VoxForge
Hi,
I'm trying to build up a speech recognition system for free speech, i.e. I'm using a high performance microphone which is put somewhere in a distance from 1 to 4 meters to the speaker. Since my vocabulary is very limited (approx. 20 words) I decided to use an isolated word recognition system.
Now my questions are:
- How do I know which prototype of my hmm's should be the best for my requirements (how many states should I use, do I need mixture desity models, ...)? So far I used 6 state hmm's (4 activ states) without mixture densities!
- The next question is, which terms and conditions are wise when recording the training data? (should I train my models with speech which was recorded close to the microphone or should I do my recordings under the same conditions as I want to use the recognition system?)
I hope someone has some good advises and can maybe also answer some of my questions!
Regards, Nick
--- (Edited on 4/6/2009 8:47 am [GMT-0500] by Visitor) ---
> How do I know which prototype of my hmm's should be the best for my requirements (how many states should I use, do I need mixture desity models, ...)? So far I used 6 state hmm's (4 activ states) without mixture densities!

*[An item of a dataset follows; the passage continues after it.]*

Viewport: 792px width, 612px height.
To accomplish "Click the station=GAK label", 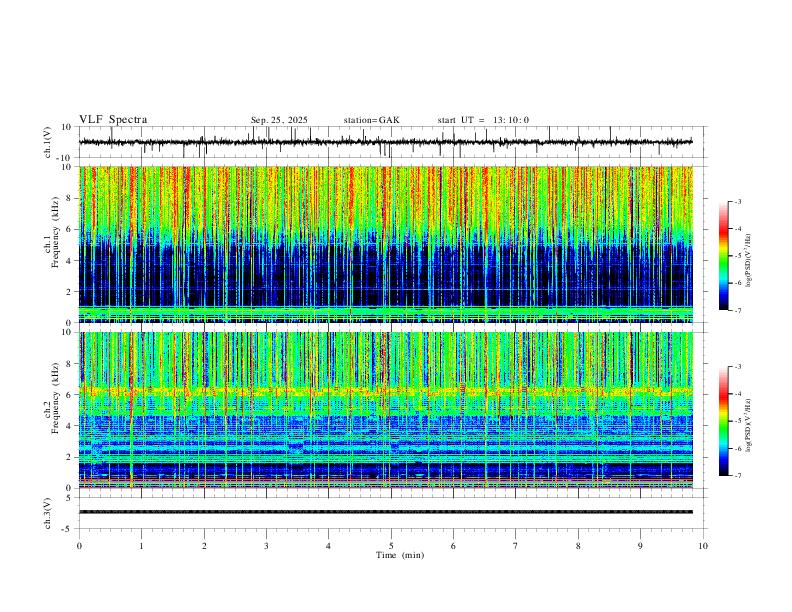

Up to 12 states depending on the word's length. It's even better to use different number of states for different words. For short ones use 7 for long 12. Train your models with:
HVComp -> HERest -> HVite (get labels) -> HInit -> HRest -> HERest
Increase number of mixtures but only if you have enough data (200-300 speakers). Create a test set and track the error rate.

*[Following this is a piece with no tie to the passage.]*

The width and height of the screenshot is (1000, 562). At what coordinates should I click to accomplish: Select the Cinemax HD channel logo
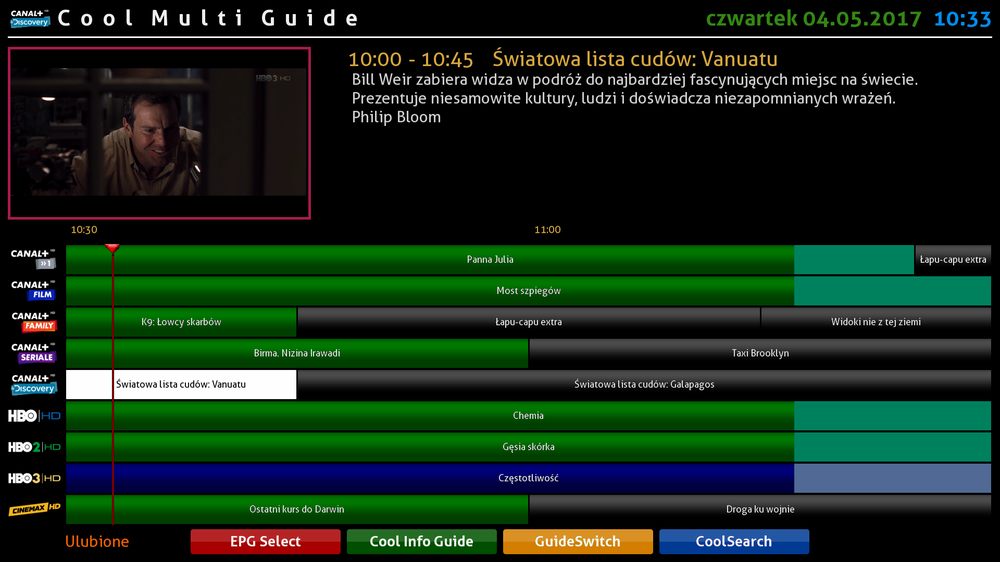coord(35,509)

> The next question is, which terms and conditions are wise when recording the training data? (should I train my models with speech which was recorded close to the microphone or should I do my recordings under the same conditions as I want to use the recognition system?)
The same that will be used during recognition.
--- (Edited on 4/6/2009 7:46 pm [GMT-0500] by nsh) ---
Thanks for your good reply!
There is one thing which I don't understand: Why do you use HERest after HRest in your training "chain" as the last step?
Using HVite for labeling is a very good idea! Haven't thought about that before! So far I've used an own tool which can generate my label files. But maybe HVite is better!
And I have a last question: Do you know if htk and julius/julian are level dependent? My knowlege of mfcc files says to me that it should not be dependent of the level, but I found out that one can significantly increase performance if you do an amplification before putting the audio-files into julius (if sound levels were very small before)! So maybe it is also better to amplify the sound files before using them for training with htk (if sound levels a very low)!?!?
Thanks so far! Regards!
--- (Edited on 4/7/2009 3:04 am [GMT-0500] by Visitor) ---
> There is one thing which I don't understand: Why do you use HERest after HRest in your training "chain" as the last step?
Why not, it reestimates all models with BW thus giving you the accuracy you need. But HERest is not the last for me, I use HMMIRest as the last step.
--- (Edited on 4/7/2009 3:20 am [GMT-0500] by nsh) ---
> And I have a last question: Do you know if htk and julius/julian
are level dependent? My knowlege of mfcc files says to me that it
should not be dependent of the level, but I found out that one can
significantly increase performance if you do an amplification before
putting the audio-files into julius (if sound levels were very small
before)! So maybe it is also better to amplify the sound files before
using them for training with htk (if sound levels a very low)!?!?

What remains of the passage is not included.